Sciatica Overview
Learn About Sciatica
Sciatica refers to pain, weakness, numbness, or tingling in the leg. It is caused by injury to or pressure on the sciatic nerve. Sciatica is a symptom of a medical problem. It is not a medical condition by itself.
Neuropathy - sciatic nerve; Sciatic nerve dysfunction; Low back pain - sciatica; LBP - sciatica; Lumbar radiculopathy - sciatica
Sciatica occurs when there is pressure on or damage to the sciatic nerve. This nerve starts in the lower back and runs down the back of each leg. This nerve regulates the muscles of the back of the knee and lower leg.
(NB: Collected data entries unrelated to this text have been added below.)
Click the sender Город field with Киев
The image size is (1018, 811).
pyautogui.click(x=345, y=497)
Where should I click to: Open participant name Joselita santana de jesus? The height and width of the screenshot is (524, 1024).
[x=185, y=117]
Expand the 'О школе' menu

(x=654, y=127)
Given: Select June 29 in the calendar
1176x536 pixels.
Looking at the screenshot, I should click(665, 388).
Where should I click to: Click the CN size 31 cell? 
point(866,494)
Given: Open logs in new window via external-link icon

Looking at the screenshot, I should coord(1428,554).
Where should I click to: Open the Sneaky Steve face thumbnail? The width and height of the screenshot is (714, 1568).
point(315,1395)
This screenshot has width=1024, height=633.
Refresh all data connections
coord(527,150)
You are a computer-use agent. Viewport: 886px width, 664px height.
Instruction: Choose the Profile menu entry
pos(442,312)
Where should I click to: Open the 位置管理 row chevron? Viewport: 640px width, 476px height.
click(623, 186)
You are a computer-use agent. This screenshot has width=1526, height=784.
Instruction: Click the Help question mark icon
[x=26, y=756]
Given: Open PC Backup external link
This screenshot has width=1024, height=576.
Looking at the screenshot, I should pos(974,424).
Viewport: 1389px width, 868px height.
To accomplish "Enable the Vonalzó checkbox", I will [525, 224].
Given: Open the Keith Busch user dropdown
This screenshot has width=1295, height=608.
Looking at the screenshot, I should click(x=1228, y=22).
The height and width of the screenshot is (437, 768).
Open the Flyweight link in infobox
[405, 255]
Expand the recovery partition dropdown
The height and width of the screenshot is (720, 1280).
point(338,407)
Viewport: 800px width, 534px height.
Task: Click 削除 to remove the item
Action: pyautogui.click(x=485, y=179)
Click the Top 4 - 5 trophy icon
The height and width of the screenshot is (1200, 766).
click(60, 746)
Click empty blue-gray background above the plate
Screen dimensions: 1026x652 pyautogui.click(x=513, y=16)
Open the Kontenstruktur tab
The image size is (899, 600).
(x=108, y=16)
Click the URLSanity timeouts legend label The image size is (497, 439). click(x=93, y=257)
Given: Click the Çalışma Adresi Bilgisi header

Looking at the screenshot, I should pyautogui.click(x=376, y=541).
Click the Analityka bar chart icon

It also provides sensation to the back of the thigh, the outer and back part of the lower leg, and the sole of the foot.
Common causes of sciatica include:
- Slipped or herniated disk
- Spinal stenosis
- Piriformis syndrome (a pain disorder involving the narrow muscle in the buttocks)
- Pelvic injury or fracture
- Tumors
- Spondylolisthesis
Men age 30 and 50 years are more likely to have sciatica.
Sciatica pain can vary widely. It may feel like a mild tingling, dull ache, or burning sensation. In some cases, the pain is severe enough to make a person unable to move.
The pain most often occurs on one side of the body. Some people have sharp pain in one part of the leg or hip and numbness in other parts. The pain or numbness may also be felt on the back of the calf or on the sole of the foot. The affected leg may feel weak. Sometimes, your foot gets caught on the ground when walking.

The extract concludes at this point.